Everything smells fabulous on the television screen. This phenomenon is frequently noted by Ina Garten, the “Barefoot Contessa,” who cooks for her well-heeled pals and punctuates every divine, “how easy is that?” moment with mirthless laughter. “Smells great” and the words “quick” and “easy” are well-known to the perpetually smiling and cleavage-revealing Giada and the lovely folk who come and go promising dinners that cost mere pennies and are quick and easy…and Oh Yes! Smells Great!!!


Breaking into the Food Media

The Emmy-nominated food-show producer and director Irene Wong offers some sound advice:

“If you want to be in front of the camera, my advice is to watch a lot of food programs. Get an idea of why each show works. Why is Diners, Drive-Ins and Dives among the most popular shows on the Food Network? Why is Rachael Ray so appealing? They’re giving the audience something they want. Figure out how you are going to deliver what you want to say about food, but also what the audience wants to hear. Find out what your food identity is, what your food voice is. Your brand. Make it stand out from everyone else. If you’re the only person who can deliver your brand, that will make you more attractive to television executives, because you will be irreplaceable.”

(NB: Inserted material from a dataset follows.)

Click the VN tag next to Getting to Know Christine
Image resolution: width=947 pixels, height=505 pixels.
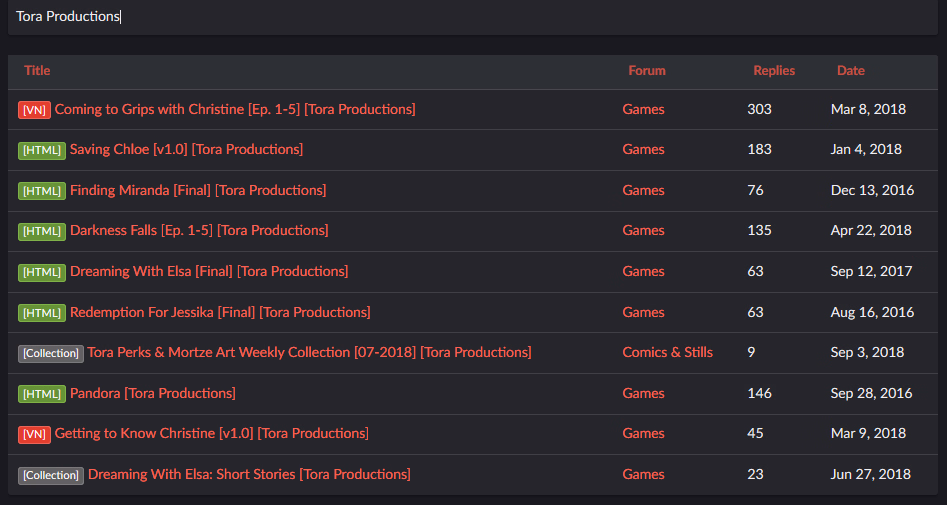click(34, 434)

It also helps a lot to take a media training course.  Performing in front of a camera is a lot harder than it looks.


Food Job: Lobbyist

A lobbyist is someone who advocates for someone or an organization and gets paid for influencing legislation.  Every year, $9 billion is spent on lobbying.  It is the 3rd largest budget after government agencies and the food and tourist industries.

The Restaurant Association is just one among literally hundreds of special-interest advocates operating in Washington, D.C. These include lobbyists for agricultural and fishery industries, food processors, and every other corner of the big business of food. The American League of Lobbyists says: “We want people, young people, to enter government affairs and to be part of the great American political process.”

To be a great lobbyist you must be (or convincingly appear to be) passionate and knowledgeable about the cause you are advocating. Your rolodex and personal network are your most valuable possessions, second only to grease. Greased wheels lead to access to power. 43% of former congressmen have worked or are working as lobbyist.

To get a job as a lobbyist, try volunteering for a cause…you never know where it may lead.

Food Job: Mom

The oddest “job” I have ever had was at the invitation of a very large home builder. I was asked to stand in the kitchen of a model home, look like a mom, and cook little snacks for the house hunters. It was a hugely successful promotion. Not surprisingly, everyone gathered in the kitchen. Neighbors met neighbors and shared notes about schools and other areas of mutual interest. Sales soared.